— Data to examine —
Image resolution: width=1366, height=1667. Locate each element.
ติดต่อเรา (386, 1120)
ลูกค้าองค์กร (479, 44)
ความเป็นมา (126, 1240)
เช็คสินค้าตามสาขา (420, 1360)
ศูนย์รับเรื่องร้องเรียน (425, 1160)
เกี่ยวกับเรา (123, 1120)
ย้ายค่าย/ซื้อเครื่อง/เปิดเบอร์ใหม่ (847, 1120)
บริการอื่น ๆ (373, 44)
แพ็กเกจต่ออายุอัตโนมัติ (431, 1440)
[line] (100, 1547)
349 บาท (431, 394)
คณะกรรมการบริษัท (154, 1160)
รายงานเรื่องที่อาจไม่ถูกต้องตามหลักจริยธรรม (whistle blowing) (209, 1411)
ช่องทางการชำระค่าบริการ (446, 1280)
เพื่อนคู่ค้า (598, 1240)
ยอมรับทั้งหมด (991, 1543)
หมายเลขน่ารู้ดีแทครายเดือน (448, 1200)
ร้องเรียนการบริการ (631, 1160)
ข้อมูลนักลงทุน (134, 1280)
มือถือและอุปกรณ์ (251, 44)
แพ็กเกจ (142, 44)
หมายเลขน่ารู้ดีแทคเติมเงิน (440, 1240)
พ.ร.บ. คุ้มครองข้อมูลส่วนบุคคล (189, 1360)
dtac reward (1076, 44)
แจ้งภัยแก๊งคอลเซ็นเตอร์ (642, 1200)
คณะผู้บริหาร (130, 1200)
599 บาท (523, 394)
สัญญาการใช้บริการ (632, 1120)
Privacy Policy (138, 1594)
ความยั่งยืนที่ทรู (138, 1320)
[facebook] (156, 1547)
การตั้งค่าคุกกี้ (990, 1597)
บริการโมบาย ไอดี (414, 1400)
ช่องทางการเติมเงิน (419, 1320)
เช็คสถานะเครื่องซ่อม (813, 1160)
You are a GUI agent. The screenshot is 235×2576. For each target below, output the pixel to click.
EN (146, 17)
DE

— Description of the task —
Print only the lines running from the one with "แพ็กเกจต่ออายุอัตโนมัติ (431, 1440)" to the final line of the data above, each exactly as it appears.

— Result for this exercise —
แพ็กเกจต่ออายุอัตโนมัติ (431, 1440)
[line] (100, 1547)
349 บาท (431, 394)
คณะกรรมการบริษัท (154, 1160)
รายงานเรื่องที่อาจไม่ถูกต้องตามหลักจริยธรรม (whistle blowing) (209, 1411)
ช่องทางการชำระค่าบริการ (446, 1280)
เพื่อนคู่ค้า (598, 1240)
ยอมรับทั้งหมด (991, 1543)
หมายเลขน่ารู้ดีแทครายเดือน (448, 1200)
ร้องเรียนการบริการ (631, 1160)
ข้อมูลนักลงทุน (134, 1280)
มือถือและอุปกรณ์ (251, 44)
แพ็กเกจ (142, 44)
หมายเลขน่ารู้ดีแทคเติมเงิน (440, 1240)
พ.ร.บ. คุ้มครองข้อมูลส่วนบุคคล (189, 1360)
dtac reward (1076, 44)
แจ้งภัยแก๊งคอลเซ็นเตอร์ (642, 1200)
คณะผู้บริหาร (130, 1200)
599 บาท (523, 394)
สัญญาการใช้บริการ (632, 1120)
Privacy Policy (138, 1594)
ความยั่งยืนที่ทรู (138, 1320)
[facebook] (156, 1547)
การตั้งค่าคุกกี้ (990, 1597)
บริการโมบาย ไอดี (414, 1400)
ช่องทางการเติมเงิน (419, 1320)
เช็คสถานะเครื่องซ่อม (813, 1160)
You are a GUI agent. The screenshot is 235×2576. For each target below, output the pixel to click.
EN (146, 17)
DE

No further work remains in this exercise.